Start of Data for analysis

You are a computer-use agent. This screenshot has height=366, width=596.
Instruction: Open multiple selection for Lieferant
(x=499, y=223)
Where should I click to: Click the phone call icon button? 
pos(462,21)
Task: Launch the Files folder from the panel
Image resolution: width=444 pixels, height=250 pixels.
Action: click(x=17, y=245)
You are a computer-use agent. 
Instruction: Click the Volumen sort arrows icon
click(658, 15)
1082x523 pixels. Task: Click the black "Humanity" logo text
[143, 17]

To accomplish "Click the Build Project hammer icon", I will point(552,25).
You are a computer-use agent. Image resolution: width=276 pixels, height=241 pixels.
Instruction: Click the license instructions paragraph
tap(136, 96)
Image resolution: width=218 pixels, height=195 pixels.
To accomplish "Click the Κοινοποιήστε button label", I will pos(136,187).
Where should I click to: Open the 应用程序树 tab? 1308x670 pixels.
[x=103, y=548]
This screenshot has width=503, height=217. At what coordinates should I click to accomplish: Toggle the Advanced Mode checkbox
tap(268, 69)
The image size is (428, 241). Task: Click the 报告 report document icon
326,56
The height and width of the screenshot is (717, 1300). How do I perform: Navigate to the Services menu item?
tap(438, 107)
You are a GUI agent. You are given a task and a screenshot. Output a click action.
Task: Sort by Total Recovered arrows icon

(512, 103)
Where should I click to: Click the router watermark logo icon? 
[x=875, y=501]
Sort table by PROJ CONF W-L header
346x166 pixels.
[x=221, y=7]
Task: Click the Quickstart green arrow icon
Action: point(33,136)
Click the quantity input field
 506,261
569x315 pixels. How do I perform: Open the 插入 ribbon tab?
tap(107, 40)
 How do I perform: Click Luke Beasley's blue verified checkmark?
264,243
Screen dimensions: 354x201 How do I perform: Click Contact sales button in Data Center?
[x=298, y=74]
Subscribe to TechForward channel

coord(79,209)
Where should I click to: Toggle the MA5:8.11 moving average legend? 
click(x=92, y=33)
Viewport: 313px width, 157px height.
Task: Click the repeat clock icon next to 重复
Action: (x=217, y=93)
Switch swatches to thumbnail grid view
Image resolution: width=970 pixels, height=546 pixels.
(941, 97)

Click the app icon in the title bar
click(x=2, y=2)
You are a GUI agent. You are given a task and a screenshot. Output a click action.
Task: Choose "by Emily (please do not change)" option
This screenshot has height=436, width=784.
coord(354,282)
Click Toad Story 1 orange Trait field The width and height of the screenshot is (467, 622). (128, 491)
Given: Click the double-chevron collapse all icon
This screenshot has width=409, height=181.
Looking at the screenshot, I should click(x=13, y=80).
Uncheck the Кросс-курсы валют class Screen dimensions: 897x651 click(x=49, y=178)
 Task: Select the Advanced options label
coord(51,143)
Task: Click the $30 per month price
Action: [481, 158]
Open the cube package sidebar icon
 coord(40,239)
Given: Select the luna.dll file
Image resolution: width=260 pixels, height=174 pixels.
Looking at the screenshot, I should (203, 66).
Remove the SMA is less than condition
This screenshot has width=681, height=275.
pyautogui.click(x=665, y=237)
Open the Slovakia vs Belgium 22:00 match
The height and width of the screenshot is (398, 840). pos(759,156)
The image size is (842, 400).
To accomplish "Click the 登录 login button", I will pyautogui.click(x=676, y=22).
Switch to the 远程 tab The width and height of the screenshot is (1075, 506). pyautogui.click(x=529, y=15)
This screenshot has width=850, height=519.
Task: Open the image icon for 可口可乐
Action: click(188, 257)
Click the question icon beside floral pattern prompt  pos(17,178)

End of Data for analysis

_Problem to solve_
Find every line above where the word "computer" occurs, and copy that line.

_Output of the exercise_
You are a computer-use agent. This screenshot has height=366, width=596.
You are a computer-use agent. 
You are a computer-use agent. Image resolution: width=276 pixels, height=241 pixels.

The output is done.